With the Battle of Solomon raging, Amuro and the crew of the White Base move to infiltrate the space fortress. As the tide turns in favor of the Earth Federation forces, Zabi’s forces launch one last desperate assault. A new mobile suit, the Big-Zam, appears, annihilating great swaths of Federation troops, until Amuro appears and puts it down. Before he’s had a chance to truly rest and recover, though, he finds himself drawn into a clever trap.
While Char searches for him, Amuro battles another Zeon leader in suit-to-suit combat, amid the blasted landscape of the spaceport “Texas.” In a prolonged game of hide-and-seek, Char finally locates the Gundam, but despite his superior tactical skills, Char is no match for Amuro’s raw NewType talent. Narrowly escaping with his life, Char encounters his sister, Earth Federation soldier Sayla, herself out looking for Amuro and the Gundam following the duel.

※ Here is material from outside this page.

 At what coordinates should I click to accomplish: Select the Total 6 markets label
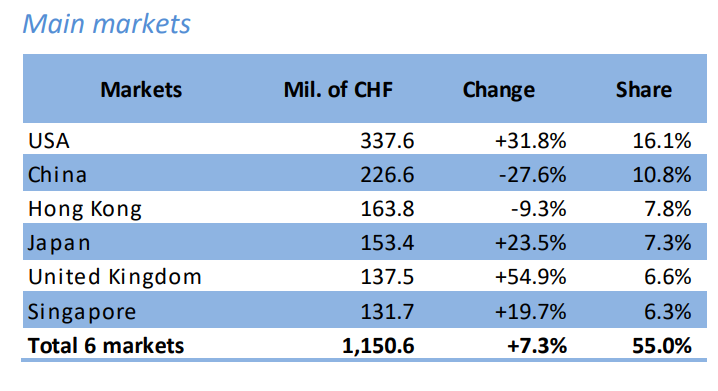pyautogui.click(x=106, y=346)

The familial story of Char and Sayla gets laid out in more detail than has been previously presented. The logic of Char’s support for Zeon has never been particularly compelling (or even particularly well explained), and this version is no different. It makes the character of Char seem that much more arrogant and bull-headed, but perhaps that’s all it’s supposed to do. Sayla, typically a competent soldier who has already seen a number of her friends die, is reduced to weak-kneed weepiness by her brother’s stupidity, and that seems a bit out of keeping, even if he is her brother.
The discussion of NewTypes, a psychically-gifted evolution of humanity, continues from the last disc. Despite the existence of NewTypes on both sides of the conflict, Amuro Ray seems to be developing his abilities at an exponentially faster rate. The enigmatic Lalah accompanies Char into battle and begins to exhibit her potential NewType abilities, but the other notable Zeon NewType, Challia Bull, is shown to be phenomenally unprepared to go ten rounds with the Gundam.
The DVD is decent, with the same good audio and video transfer of all the other discs in the franchise. The only extra is the Mobile Suit Encyclopedia, providing tech specs for the featured craft from the accompanied episodes. There are trailers for a number of other Gundam-related shows, and that’s about that for bonus material.
I’m still of the opinion that, for this particular series at least, you’re better off just buying the movie trilogy and being done with it. The show is certainly interesting and plenty entertaining, but it just seems that the movies do a finer story of relating the One Year War that the show did.